Internet Thugs Misappropriate the Hacker Moniker
I’d like to pick up on Olivier Sylvain’s post on the cyber mob Anonymous and take it in a slightly different direction. Let’s step back to get a sense of the group dubbed Anonymous. The group originated on 4Chan’s /b/ forums and now has a serious presence on the wiki Encyclopedia Dramatica, YouTube, and Internet Relay Chat forums. The group may now compromise several groups with different aims (see here for a discussion of splinter group more interested in so-called “pranks”, or in my view bigoted attacks, than strident “political activism” like DDos on PayPal, Visa, and the like).
It’s difficult to see how the group and its various permutations warrant the breathless admiration of journalists who dub them “hacktivists.” A little step back to the original hackers of the early 1960s. As Howard Rheingold explains (and Patricia Wallace concurs in her work), the term was coined to describe people who “create computer systems.” The first people to call themselves hackers ascribed to an informal social contract called the “hacker ethic.” This ethic included these principles:
“Access to computers should be unlimited and total. Always yield to the Hands-On Imperative. All information should be free. Mistrust authority–promote decentralization.”

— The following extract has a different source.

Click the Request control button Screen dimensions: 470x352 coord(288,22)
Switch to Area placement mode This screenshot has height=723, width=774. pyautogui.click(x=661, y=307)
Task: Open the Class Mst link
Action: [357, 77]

The original hackers were motivated by altruistic concerns. Indeed, we owe a debt of gratitude to their broader community for helping design the Internet. Our guest blogger and celebrity computer scientist Steve Bellovin was a key player in that community: in 1979, Bellovin, then at UNC for graduate school, and Jim Ellis and Tom Truscott, Duke grad students, created the first link between Duke and UNC, which later became Usenet, the oldest global virtual community.
Let’s compare the original hackers to the group(s) Anonymous, which exemplifies the destructive side of cyber anonymity. From its beginnings, the group took its name because it believes its collective identity serves as a mask, letting them do and say things that would otherwise be out of bounds. According to a YouTube posting from a group member, “We are Anonymous, a “people devoid of any type of soul or conscience” who form “a nameless, faceless, unforgiving mafia”—“we ruin the lives of other people simply because we can.” Anonymous members describe themselves as “unencumbered by pointless ethics, foolish moralities, or arbitrary laws or restrictions.” When Anonymous members engage in offline “raids,” they hide behind the Guy Fawkes mask design made famous by the film of Alan Moore’s graphic novel V for Vendetta.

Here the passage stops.